→ **Task material**:

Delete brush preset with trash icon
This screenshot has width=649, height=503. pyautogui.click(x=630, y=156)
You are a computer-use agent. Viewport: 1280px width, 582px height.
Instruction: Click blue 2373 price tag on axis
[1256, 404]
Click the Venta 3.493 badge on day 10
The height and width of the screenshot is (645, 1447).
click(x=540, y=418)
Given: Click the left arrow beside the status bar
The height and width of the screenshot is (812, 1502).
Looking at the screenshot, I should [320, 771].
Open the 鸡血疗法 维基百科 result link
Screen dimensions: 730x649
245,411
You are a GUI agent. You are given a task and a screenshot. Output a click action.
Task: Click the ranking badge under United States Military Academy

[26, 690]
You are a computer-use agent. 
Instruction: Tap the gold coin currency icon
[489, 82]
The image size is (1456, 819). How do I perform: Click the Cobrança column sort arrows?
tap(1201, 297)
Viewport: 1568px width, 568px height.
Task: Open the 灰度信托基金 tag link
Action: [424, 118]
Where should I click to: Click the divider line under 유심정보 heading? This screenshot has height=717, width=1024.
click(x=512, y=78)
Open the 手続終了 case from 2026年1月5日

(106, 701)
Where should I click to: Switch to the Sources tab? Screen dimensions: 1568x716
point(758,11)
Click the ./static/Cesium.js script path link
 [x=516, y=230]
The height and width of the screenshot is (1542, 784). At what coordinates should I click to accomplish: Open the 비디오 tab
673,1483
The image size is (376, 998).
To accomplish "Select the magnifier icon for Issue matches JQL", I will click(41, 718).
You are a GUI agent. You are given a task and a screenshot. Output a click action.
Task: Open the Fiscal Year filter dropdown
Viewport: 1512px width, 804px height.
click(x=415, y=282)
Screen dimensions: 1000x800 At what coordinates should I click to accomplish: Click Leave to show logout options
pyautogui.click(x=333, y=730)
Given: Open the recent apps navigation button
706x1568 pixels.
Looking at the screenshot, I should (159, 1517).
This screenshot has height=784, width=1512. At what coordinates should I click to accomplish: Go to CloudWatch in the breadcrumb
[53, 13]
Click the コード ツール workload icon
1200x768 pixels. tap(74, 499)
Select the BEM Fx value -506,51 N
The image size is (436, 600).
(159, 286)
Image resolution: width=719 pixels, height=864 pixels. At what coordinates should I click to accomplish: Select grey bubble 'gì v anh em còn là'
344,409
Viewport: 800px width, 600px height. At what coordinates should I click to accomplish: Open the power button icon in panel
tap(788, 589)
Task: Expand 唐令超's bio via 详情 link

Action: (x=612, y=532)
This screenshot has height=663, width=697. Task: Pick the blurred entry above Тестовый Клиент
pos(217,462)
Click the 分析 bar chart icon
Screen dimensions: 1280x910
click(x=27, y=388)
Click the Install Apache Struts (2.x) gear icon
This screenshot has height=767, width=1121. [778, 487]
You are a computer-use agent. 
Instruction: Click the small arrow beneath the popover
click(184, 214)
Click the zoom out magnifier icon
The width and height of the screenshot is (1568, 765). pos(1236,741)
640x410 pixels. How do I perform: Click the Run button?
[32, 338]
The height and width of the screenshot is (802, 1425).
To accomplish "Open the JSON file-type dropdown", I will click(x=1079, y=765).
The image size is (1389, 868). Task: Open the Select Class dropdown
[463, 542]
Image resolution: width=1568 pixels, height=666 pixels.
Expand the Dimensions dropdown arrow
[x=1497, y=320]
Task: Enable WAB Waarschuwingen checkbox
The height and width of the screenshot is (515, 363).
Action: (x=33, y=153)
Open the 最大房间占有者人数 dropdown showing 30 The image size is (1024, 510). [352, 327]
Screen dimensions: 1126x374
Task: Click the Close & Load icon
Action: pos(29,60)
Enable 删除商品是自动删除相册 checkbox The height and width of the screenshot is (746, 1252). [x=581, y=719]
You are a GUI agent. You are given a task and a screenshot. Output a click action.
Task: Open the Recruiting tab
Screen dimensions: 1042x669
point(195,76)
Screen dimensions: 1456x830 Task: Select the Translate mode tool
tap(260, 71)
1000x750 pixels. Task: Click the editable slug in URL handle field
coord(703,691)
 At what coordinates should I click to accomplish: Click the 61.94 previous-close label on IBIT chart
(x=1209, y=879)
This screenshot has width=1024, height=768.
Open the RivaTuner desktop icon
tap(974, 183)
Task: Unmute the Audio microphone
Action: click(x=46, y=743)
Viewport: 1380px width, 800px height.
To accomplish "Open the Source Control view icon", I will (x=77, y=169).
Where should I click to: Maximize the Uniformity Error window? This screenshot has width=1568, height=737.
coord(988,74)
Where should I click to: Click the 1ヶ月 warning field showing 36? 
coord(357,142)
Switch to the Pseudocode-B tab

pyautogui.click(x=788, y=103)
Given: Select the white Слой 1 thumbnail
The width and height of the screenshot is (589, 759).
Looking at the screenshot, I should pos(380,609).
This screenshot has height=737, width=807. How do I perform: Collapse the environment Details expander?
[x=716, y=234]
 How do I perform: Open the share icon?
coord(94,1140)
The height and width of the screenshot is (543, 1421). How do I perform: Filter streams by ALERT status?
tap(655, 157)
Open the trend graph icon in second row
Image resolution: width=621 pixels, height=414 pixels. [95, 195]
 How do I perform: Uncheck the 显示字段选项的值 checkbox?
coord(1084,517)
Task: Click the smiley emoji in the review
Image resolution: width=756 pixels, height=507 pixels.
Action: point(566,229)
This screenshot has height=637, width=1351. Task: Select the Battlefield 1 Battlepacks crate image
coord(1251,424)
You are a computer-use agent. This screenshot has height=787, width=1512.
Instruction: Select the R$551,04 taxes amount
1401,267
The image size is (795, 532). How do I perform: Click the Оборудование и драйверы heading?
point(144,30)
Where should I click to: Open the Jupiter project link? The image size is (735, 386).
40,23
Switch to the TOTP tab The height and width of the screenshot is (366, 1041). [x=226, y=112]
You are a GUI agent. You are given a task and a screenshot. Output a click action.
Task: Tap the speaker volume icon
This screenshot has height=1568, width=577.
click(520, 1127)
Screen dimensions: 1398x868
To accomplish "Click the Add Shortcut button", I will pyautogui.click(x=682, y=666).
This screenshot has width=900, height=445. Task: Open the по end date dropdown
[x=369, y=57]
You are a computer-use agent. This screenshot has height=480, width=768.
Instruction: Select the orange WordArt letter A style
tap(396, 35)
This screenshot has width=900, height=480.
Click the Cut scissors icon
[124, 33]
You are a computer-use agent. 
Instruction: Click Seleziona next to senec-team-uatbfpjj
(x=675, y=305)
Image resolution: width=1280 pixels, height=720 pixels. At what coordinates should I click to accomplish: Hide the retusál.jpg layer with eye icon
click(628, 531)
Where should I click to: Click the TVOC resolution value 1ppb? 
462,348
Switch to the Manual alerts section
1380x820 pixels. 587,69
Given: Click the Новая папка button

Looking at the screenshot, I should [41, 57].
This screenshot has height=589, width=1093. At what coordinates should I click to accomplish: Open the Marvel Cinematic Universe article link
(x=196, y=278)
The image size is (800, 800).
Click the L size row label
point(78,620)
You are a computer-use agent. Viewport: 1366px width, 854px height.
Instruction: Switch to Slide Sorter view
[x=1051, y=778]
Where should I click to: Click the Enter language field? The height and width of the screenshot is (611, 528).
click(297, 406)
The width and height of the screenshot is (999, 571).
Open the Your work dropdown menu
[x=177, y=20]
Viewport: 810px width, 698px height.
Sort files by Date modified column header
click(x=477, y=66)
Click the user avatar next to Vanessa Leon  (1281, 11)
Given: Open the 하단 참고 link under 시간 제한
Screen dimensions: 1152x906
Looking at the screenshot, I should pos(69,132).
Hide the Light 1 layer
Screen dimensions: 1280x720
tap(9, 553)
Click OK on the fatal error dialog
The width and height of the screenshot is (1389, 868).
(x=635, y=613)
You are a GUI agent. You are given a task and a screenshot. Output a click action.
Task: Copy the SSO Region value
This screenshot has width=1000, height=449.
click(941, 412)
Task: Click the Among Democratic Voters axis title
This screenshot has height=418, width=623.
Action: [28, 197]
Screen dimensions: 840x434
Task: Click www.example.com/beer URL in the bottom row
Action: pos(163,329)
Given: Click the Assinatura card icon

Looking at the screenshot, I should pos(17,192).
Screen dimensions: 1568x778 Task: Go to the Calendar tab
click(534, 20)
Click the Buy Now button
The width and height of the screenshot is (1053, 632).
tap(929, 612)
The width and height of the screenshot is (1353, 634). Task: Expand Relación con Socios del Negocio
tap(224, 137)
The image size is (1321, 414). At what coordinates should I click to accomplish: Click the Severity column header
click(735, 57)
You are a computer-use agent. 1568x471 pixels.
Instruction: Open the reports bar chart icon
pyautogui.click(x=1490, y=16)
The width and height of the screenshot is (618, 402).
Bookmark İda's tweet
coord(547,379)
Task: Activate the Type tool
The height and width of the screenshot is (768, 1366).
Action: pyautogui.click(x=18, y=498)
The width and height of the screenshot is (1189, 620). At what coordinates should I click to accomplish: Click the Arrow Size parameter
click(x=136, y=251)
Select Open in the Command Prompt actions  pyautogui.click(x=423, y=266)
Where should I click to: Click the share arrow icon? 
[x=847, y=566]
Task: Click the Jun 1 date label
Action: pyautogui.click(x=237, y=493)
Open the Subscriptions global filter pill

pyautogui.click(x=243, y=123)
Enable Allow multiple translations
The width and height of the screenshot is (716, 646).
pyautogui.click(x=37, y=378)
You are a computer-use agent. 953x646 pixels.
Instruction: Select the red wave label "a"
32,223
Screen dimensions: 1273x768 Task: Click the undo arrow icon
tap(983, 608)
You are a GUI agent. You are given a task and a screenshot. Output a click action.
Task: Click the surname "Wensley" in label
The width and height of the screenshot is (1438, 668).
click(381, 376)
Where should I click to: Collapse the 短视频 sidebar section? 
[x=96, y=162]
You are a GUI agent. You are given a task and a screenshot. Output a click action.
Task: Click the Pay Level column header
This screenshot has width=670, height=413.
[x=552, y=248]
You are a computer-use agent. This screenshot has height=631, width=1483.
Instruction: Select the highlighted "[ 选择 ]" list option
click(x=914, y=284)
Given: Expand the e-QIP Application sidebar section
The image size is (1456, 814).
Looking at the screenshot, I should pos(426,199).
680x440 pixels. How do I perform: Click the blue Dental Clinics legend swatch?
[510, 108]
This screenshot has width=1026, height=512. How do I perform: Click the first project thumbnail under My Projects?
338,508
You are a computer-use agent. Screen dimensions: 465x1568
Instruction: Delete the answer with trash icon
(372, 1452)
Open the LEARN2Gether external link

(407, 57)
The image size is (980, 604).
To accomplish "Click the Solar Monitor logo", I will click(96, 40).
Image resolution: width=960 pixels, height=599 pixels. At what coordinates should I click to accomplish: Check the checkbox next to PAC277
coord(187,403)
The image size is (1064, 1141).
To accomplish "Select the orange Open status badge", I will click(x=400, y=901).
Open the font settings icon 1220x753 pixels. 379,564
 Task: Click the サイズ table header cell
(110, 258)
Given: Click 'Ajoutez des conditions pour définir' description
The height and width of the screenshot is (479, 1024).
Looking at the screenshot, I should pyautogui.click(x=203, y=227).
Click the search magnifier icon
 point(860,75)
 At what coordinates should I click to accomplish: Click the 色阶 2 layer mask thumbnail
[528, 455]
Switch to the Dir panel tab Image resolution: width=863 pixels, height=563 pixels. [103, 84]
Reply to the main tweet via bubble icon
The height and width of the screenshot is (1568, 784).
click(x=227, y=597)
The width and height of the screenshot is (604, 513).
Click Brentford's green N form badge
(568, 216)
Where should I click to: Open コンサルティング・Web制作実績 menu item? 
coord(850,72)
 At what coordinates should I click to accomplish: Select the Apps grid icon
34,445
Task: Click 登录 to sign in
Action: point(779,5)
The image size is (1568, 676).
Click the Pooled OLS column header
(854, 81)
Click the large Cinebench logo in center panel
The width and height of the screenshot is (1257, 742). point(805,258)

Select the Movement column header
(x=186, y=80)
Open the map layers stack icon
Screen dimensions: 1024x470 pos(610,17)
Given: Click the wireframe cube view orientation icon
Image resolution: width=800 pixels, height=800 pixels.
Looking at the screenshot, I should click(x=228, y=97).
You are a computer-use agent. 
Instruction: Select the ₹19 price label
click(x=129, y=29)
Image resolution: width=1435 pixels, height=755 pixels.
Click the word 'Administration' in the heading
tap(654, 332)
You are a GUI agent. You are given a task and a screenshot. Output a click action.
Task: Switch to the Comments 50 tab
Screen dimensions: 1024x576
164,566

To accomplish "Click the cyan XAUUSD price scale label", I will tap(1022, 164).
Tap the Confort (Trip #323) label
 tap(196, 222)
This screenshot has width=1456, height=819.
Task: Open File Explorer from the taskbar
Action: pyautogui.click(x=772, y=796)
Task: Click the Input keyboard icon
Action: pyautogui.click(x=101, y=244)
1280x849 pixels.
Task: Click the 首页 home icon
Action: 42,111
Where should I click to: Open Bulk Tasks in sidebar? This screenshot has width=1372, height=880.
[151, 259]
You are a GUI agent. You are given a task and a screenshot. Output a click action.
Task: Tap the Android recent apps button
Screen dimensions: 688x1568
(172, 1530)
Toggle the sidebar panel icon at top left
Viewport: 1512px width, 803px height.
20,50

→ **What to produce**: Show each line of the material above where "recent" occurs.

→ **Response to this exercise**:
Given: Open the recent apps navigation button
Task: Tap the Android recent apps button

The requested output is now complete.